Last month the Court of Session in Edinburgh heard claims that the kings of cut-price tartan goods, Gold Brothers, were in breach of copyright law. The family firm which has a chain of shops across the country has, in the past, come under strong criticism from various parties for devaluing Scotland's heritage and turning the Royal Mile into something resembling an "Eastern Bazaar". In their defence, Gold Brothers claim that they are simply providing tourists with what they want, including novelty memorabilia and Chinese made kilts retailing for under £20!

The action was brought against them by Rosemary Samios, an Australian citizen with Scottish roots, who bought the rights to the "Isle of Skye" tartan from weaver Angus McLeod in 1992. Since then she is said to have enjoyed "considerable commercial success" by granting manufacturers a licence to reproduce the tartan, designed to reflect the colours of the island, at an initial cost of £12,000 plus a 10% royalty on sales.
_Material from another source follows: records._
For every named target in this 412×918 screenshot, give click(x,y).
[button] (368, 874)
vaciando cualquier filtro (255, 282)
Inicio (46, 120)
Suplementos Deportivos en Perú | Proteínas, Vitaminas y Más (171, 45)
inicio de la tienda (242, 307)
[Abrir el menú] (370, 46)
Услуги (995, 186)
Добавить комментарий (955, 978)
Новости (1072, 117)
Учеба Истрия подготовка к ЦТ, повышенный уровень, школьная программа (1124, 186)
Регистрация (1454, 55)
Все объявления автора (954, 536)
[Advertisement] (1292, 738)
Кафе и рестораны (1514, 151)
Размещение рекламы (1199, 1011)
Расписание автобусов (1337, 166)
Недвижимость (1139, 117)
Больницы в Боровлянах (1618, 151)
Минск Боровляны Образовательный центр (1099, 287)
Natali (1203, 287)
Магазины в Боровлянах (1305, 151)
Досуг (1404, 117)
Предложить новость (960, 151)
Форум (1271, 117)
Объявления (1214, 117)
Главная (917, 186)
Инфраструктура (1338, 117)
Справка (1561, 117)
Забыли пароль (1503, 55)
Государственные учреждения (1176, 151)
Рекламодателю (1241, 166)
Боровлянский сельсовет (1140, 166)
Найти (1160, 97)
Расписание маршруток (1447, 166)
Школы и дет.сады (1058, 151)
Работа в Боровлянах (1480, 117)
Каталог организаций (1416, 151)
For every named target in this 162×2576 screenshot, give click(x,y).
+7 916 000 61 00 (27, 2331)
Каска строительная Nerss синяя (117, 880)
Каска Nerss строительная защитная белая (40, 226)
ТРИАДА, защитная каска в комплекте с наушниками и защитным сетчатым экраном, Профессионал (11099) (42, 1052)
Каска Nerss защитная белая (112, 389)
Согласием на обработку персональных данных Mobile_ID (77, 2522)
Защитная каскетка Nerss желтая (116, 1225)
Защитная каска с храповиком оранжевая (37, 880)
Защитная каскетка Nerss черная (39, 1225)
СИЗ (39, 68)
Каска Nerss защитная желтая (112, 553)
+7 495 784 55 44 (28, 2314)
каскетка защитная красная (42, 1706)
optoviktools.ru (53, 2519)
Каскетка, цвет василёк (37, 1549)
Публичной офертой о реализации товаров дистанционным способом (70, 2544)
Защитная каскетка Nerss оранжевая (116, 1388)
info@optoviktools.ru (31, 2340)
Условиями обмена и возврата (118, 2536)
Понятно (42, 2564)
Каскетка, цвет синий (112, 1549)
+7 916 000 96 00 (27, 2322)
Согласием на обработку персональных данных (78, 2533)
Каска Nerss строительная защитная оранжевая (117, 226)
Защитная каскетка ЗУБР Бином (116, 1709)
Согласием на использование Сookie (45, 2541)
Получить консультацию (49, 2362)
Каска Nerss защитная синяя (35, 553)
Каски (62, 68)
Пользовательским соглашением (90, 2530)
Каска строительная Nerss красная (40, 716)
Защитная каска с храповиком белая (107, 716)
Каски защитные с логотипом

Following a raid on a Fife warehouse, which revealed hundreds of metres of the tartan in question, Lady Dorian at the Court of Session granted Mrs Samios an interim interdict banning Gold Brothers from making, marketing, importing or exporting goods made in the design. Mrs Samios is also claiming £150,000 for damage to the reputation of the genuine tartan by "its application to cheap products of inferior design, quality and materials". Gold Brothers are said to have been producing scarves, rugs, hats and kilts in the Isle of Skye tartan design renamed "Skye Isles" and "Bright Skye".

According to existing intellectual property rights, printing any tartan design without a licence is an infringement of copyright law. The Scottish Register of Tartans Bill, due to be considered by MSPs in September, will aim to collate the thousands of registered designs and provide further subject-specific protection. This Member’s Bill was introduced to the Scottish Parliament on 25 March 2008 and seeks to establish a Scottish Register of Tartans and require a Keeper of the Register of Tartans to maintain and oversee the Register and new registrations. It also sets out the process for registering new tartan designs in the Register. It remains to be seen what this new piece of legislation will do when it comes to the forum but is worth keeping a particular eye on in light of the fact that it may set precedents for the protections of many other valuable subjects.